Restate the listing below word for word.
START Records supplied
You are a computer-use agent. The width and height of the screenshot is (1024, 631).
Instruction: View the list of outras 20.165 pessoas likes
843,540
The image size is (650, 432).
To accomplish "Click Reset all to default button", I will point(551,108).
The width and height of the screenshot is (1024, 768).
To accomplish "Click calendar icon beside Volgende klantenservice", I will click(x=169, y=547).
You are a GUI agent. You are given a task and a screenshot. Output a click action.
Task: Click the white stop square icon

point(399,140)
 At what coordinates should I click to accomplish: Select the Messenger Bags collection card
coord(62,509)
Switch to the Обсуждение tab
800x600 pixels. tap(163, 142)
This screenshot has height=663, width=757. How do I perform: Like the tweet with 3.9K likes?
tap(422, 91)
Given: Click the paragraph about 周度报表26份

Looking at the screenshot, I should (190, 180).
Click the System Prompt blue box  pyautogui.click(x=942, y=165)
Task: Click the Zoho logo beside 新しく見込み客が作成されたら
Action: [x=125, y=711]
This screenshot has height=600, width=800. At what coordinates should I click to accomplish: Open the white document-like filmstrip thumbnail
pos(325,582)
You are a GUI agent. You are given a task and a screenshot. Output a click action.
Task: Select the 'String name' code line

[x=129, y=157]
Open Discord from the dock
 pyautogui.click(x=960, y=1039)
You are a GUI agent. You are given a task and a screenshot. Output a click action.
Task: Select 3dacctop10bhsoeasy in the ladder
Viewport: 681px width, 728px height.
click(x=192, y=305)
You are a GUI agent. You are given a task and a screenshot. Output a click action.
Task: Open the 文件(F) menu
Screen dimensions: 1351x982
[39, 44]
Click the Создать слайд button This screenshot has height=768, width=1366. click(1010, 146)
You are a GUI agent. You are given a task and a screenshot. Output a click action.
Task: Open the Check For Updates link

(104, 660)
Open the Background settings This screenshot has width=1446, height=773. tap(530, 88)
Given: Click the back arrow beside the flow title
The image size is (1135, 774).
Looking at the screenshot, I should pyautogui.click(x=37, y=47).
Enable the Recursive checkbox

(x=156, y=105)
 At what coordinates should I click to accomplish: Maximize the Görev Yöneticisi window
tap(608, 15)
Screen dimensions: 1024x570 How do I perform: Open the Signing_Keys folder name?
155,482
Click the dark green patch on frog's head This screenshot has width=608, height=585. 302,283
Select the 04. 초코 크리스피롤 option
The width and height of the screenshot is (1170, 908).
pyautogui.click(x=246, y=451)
END Records supplied
*Your response*
You are a computer-use agent. The width and height of the screenshot is (1024, 631).
Instruction: View the list of outras 20.165 pessoas likes
843,540
The image size is (650, 432).
To accomplish "Click Reset all to default button", I will point(551,108).
The width and height of the screenshot is (1024, 768).
To accomplish "Click calendar icon beside Volgende klantenservice", I will click(x=169, y=547).
You are a GUI agent. You are given a task and a screenshot. Output a click action.
Task: Click the white stop square icon

point(399,140)
 At what coordinates should I click to accomplish: Select the Messenger Bags collection card
coord(62,509)
Switch to the Обсуждение tab
800x600 pixels. tap(163, 142)
This screenshot has height=663, width=757. How do I perform: Like the tweet with 3.9K likes?
tap(422, 91)
Given: Click the paragraph about 周度报表26份

Looking at the screenshot, I should (190, 180).
Click the System Prompt blue box  pyautogui.click(x=942, y=165)
Task: Click the Zoho logo beside 新しく見込み客が作成されたら
Action: [x=125, y=711]
This screenshot has height=600, width=800. At what coordinates should I click to accomplish: Open the white document-like filmstrip thumbnail
pos(325,582)
You are a GUI agent. You are given a task and a screenshot. Output a click action.
Task: Select the 'String name' code line

[x=129, y=157]
Open Discord from the dock
 pyautogui.click(x=960, y=1039)
You are a GUI agent. You are given a task and a screenshot. Output a click action.
Task: Select 3dacctop10bhsoeasy in the ladder
Viewport: 681px width, 728px height.
click(x=192, y=305)
You are a GUI agent. You are given a task and a screenshot. Output a click action.
Task: Open the 文件(F) menu
Screen dimensions: 1351x982
[39, 44]
Click the Создать слайд button This screenshot has height=768, width=1366. click(1010, 146)
You are a GUI agent. You are given a task and a screenshot. Output a click action.
Task: Open the Check For Updates link

(104, 660)
Open the Background settings This screenshot has width=1446, height=773. tap(530, 88)
Given: Click the back arrow beside the flow title
The image size is (1135, 774).
Looking at the screenshot, I should pyautogui.click(x=37, y=47).
Enable the Recursive checkbox

(x=156, y=105)
 At what coordinates should I click to accomplish: Maximize the Görev Yöneticisi window
tap(608, 15)
Screen dimensions: 1024x570 How do I perform: Open the Signing_Keys folder name?
155,482
Click the dark green patch on frog's head This screenshot has width=608, height=585. 302,283
Select the 04. 초코 크리스피롤 option
The width and height of the screenshot is (1170, 908).
pyautogui.click(x=246, y=451)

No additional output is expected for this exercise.